In reacting against the practices of the last decade, we are in real danger of overreacting, castigating all debt as bad, and sending the global economy into deep, deep recession, as a result.












The author should consider an alternative possibility to his optimistic view of cheap energy and plenty – i.e. the issue of environmental debt. It has been noted that by september we use up the planet’s resources for one year, and in the remaining three months we are useing up more than the planet can replace.
Far from having not enough money to represent our wealth, we are in danger of not having enough wealth to represent our money!
We are overcrowded and in short supply of the things we really need – have been for years – and yet we have economic “booms” that allow us to lie to ourselves about how rich we are. What can you really spend all this extra money on? Not houses, certainly, because they are ridiculously costly.
We don’t need more money – we need something to spend it on.
Mick B,
Interesting article,cogent observations regarding money supply and the direction of the global economy.
However, the interpretation of this data in the latter half of the blog almost needs a firm belief in the ‘Tooth Fairy’ to cobble together any credibility.
Firstly, debt has been expanding exponentially for a decade or more.Therefore, each year ,in order to service the debt, more debt/money must be created, ad-infinitum.
Secondly, for every $/£ of dept created in the 60′s 6 to 10 $/£ of wealth were created. Today for every $/£ of dept created we are getting less than a 1 $/£ of wealth created.
Thirdly, most of the debt of the western economies has been debt for comsumption , not debt for wealth generation. We are told 70% of America’s GDP is consumer spending.Real aggregate inflation adjusdted wages have barely increased in America since the 1970′s.
The idea that we should increase our debt , based on this thesis is utter madness.
As somebody noted in the letter section of the Economist magazine a year or so ago – ” When I was growing up , scientists used to discuss the number of stars in the heavens as billions and the potential number of solar systems in distant galaxies as being beyond our comprehension. These numbers were so big ,they were described as ‘Astronomical’.
Apparently, astronomical debt is the new normal.
Assume the crash position.
MickB.
“If productivity is rising, and given the advances in technology and the greater specialisation that is coming with globalisation, it surely should be, then we need an expanding money supply. We need debt levels to rise, or else demand will lag further and further behind potential.”
But why should an expanding money supply equal more debt? This only remains true as long as we are stupid enough to allow private, profit-making businesses called banks to issue all non-cash money (now 97% of the total money stock) in the form of compound interest-bearing loans to their customers. The banks are, in fact, the sole “industry” to be heavily subsidised by the population – not merely on pretext of averting the “credit crunch”, but at all times.

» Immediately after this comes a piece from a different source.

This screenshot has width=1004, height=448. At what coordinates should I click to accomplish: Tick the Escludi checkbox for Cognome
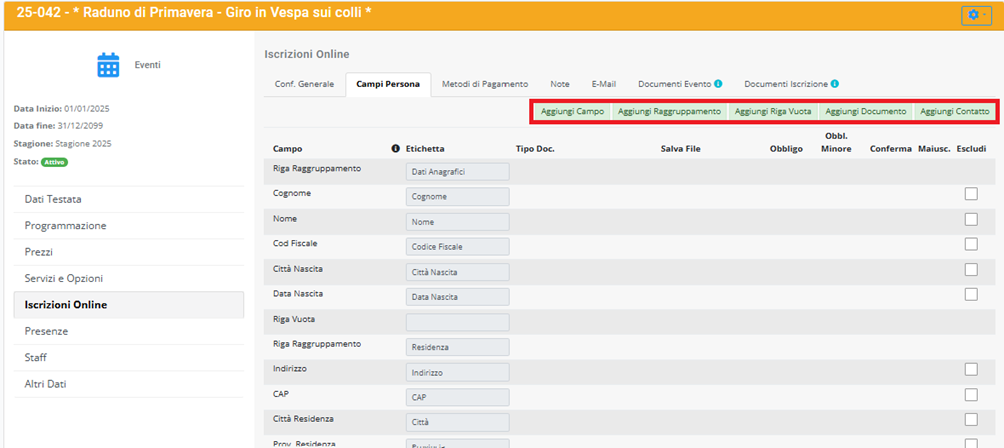click(971, 194)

In the UK The Bank of England (Creation of Currency) Bill 2010 proposes a simple reform which would correct this systemic bias of the economy away from wealth-creating enterprises in favour of those specialising in the multiplication and manipulation of financial units.

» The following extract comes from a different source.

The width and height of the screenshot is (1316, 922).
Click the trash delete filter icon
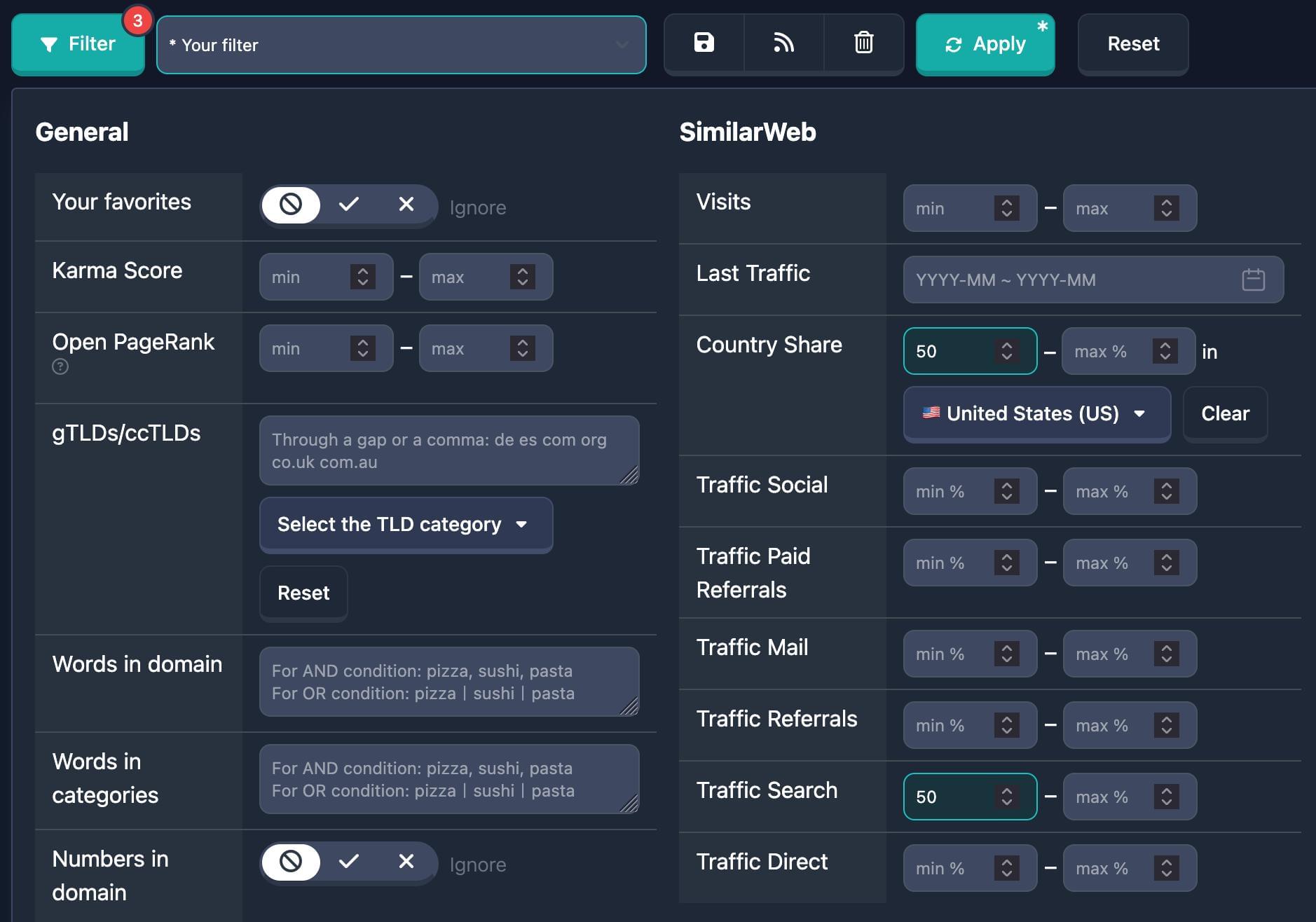pos(863,43)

The Bill establishes as its Universal Principle that: “Throughout the entire banking and deposit taking system … every credit to an account must be matched by an equal debit from a different account.” Only the Bank of England will be exempt from this requirement, thereby enjoying sole right to create all of the UK’s new non-cash money – as is already the case with notes and coins.
Enactment of the Bill will nationalise the money supply without nationalising the banks, which will continue to compete for their profits in the open market – with the difference that they will now confine themselves to borrowing and lending money which already exists.